Bassett v. City Bank & Trust Co.

The Federal Reserve Bank of Boston, herein referred to as the claimant, makes claim to priority in payment over the claims of depositors and general creditors, on behalf of the owners of certain checks and other items sent by it for collection, under the agreement hereinafter mentioned, to the defendant bank, also as to certain other items sent to the Unionville Bank and Trust Company which attempted to remit to the claimant through the defendant. These items were forwarded under letters of transmittal designated in this proceedings as letters X, Y, and Z.
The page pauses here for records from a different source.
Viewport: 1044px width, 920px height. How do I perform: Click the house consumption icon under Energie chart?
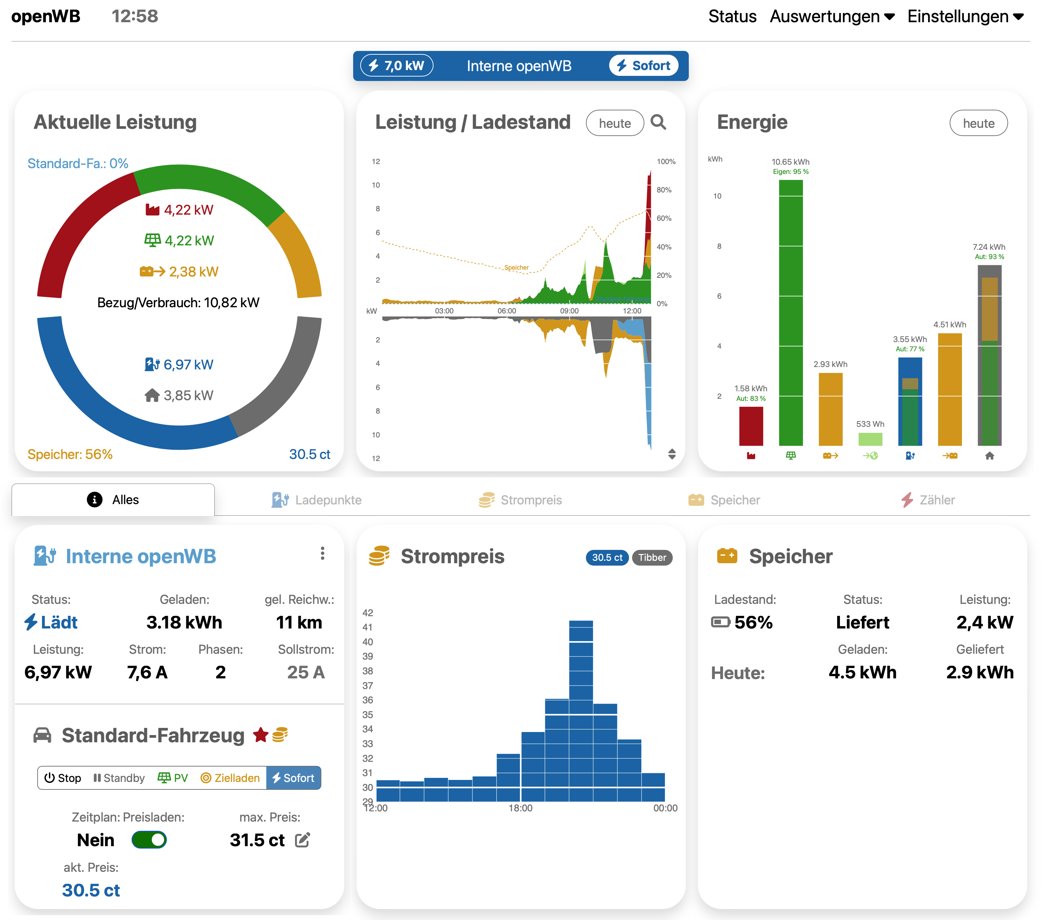[x=989, y=455]
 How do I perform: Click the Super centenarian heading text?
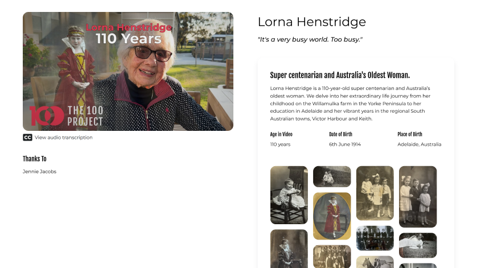(x=340, y=75)
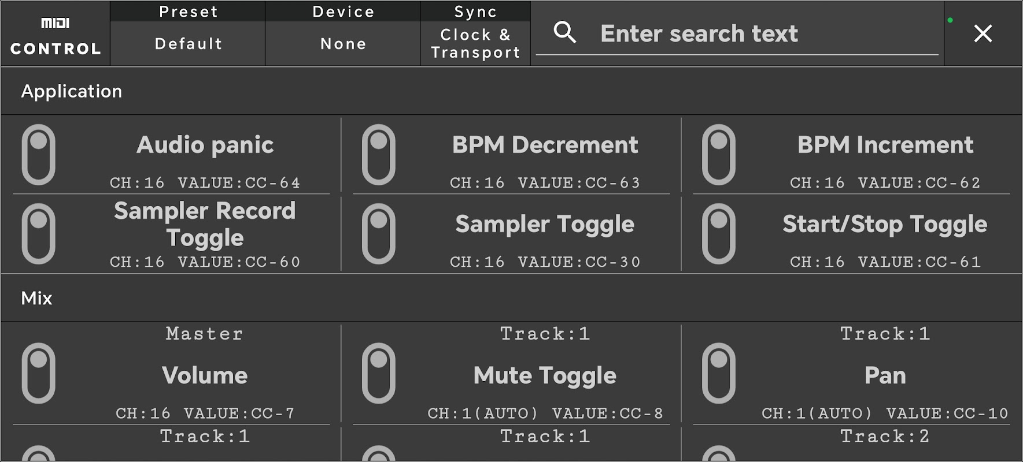Screen dimensions: 1023x462
Task: Open the Sync Clock & Transport selector
Action: [x=475, y=43]
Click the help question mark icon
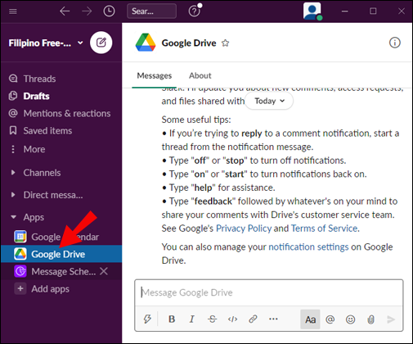This screenshot has height=344, width=413. point(195,11)
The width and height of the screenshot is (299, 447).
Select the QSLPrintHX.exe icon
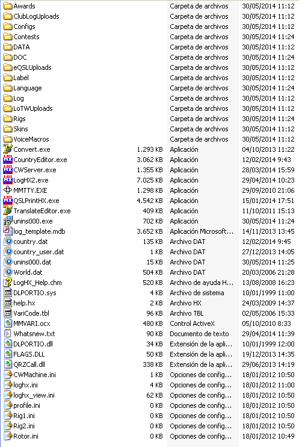click(x=8, y=201)
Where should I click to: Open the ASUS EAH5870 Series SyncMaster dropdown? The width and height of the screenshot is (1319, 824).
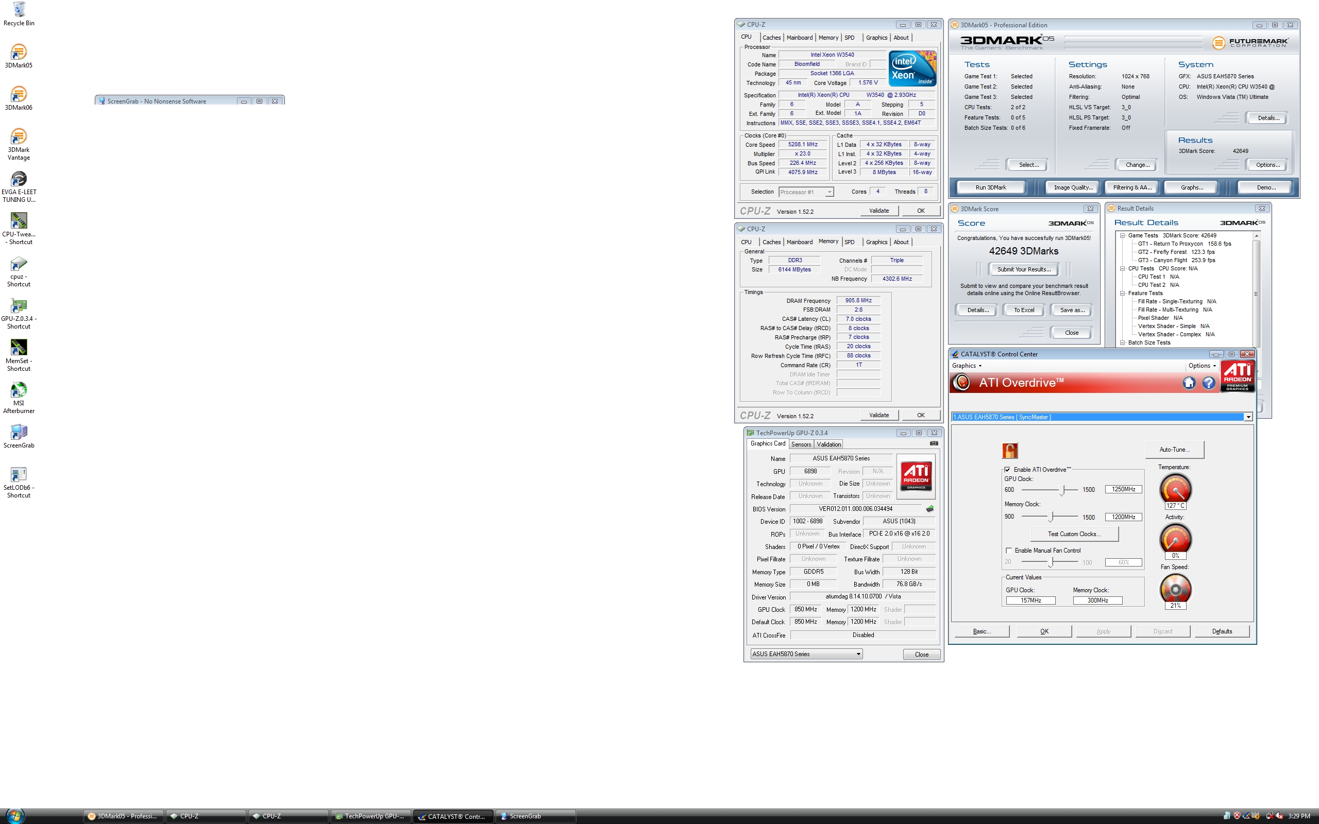(x=1102, y=417)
For some years an agreement has been in force between the claimant and the defendant by which the claimant agreed that all items drawn on the defendant which the claimant received should be forwarded to the defendant for collection. The defendant agreed to collect and remit for cash letters on the same day when received, returning dishonored items, and to remit for non-cash items on the day they were collected. The defendant had the option of remitting by a shipment of money, or by acceptable bank drafts drawn on Boston or New York, New York drafts being sent to the Federal Reserve Bank of New York for the claimant's account.
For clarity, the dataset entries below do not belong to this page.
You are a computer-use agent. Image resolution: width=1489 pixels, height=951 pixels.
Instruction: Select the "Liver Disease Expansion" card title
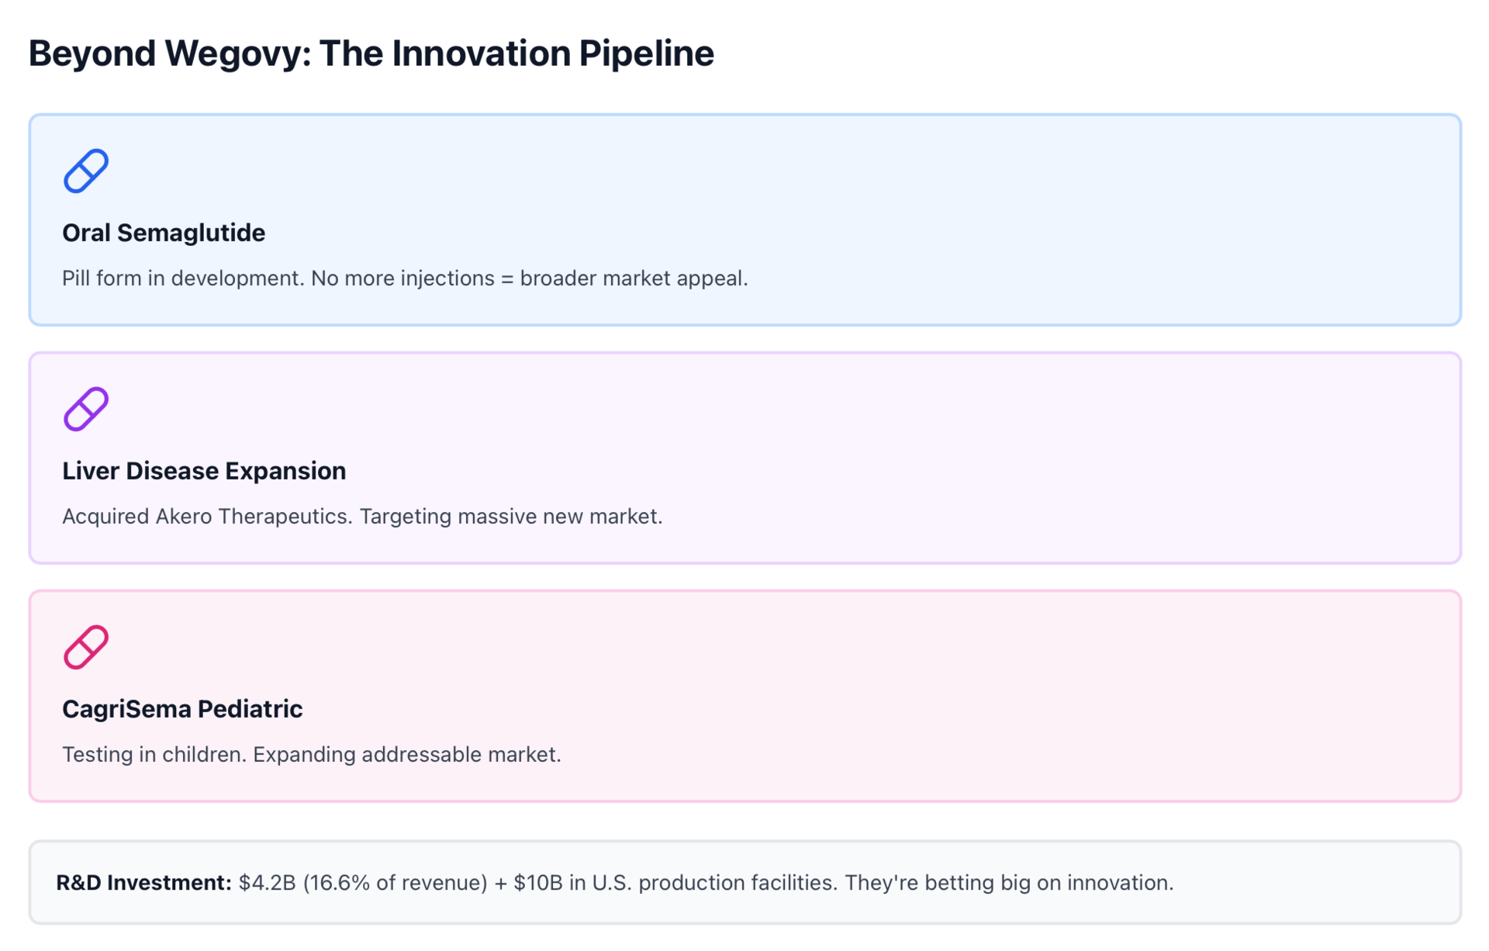(x=204, y=471)
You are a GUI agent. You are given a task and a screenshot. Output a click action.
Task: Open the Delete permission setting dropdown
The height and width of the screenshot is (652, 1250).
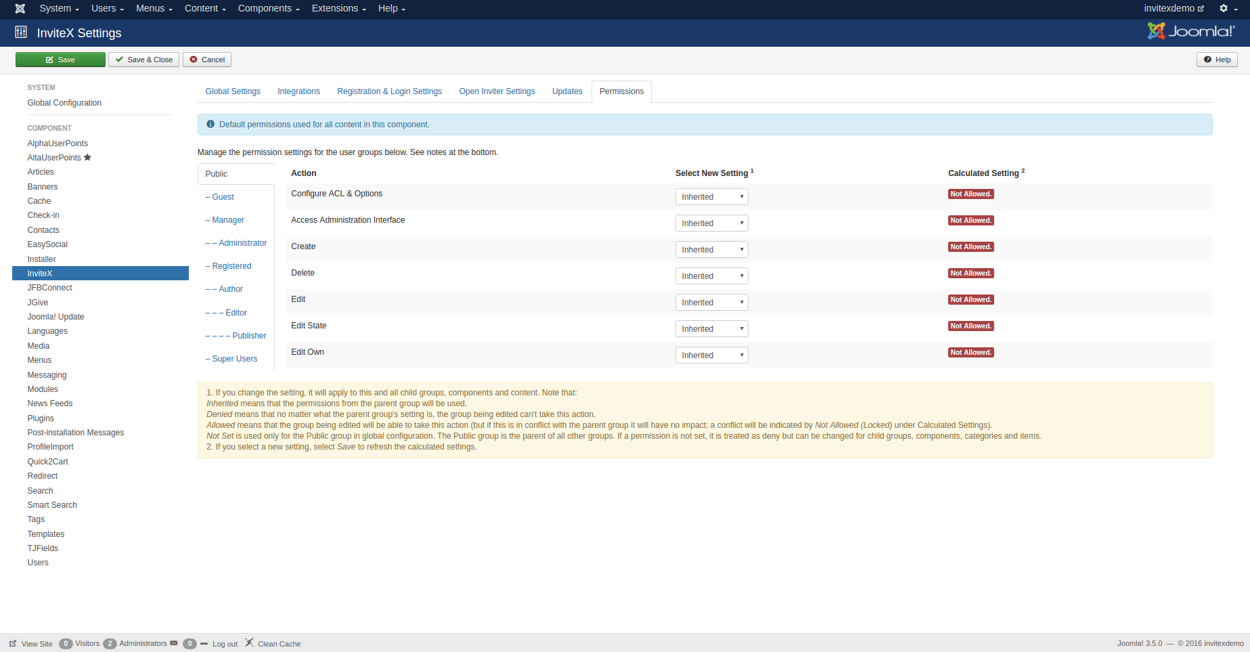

The items transmitted in letter "X" consisted of checks drawn on the defendant which had been sent *Page 13 to the claimant by member banks or other Federal Reserve Banks for collection. The defendant collected the checks (except some returned unpaid and not in issue) by charging the deposit accounts of the respective drawers and marking the items "paid," and on the same day forwarded its remittance draft for the amount of the items collected, drawn on a New York bank, to the Federal Reserve Bank of New York for account of the claimant. The item sent under letter "Z" was a "non-cash" item payable at defendant bank and was collected by charging a depositor's account there; the remittance draft was drawn on a Boston bank and forwarded direct to the claimant. Letter "Y" was sent to the Unionville Bank and contained checks drawn on that bank which it collected by charging the drawers' accounts, and the defendant, in accordance with instructions from the Unionville Bank, sent its (the defendant's) remittance draft to the claimant for the amount, charging the Unionville Bank's account.

In all three cases the remittance drafts were dishonored on presentation, although drawn against sufficient funds, because the drawee had received notice of the prior suspension of the defendant's business.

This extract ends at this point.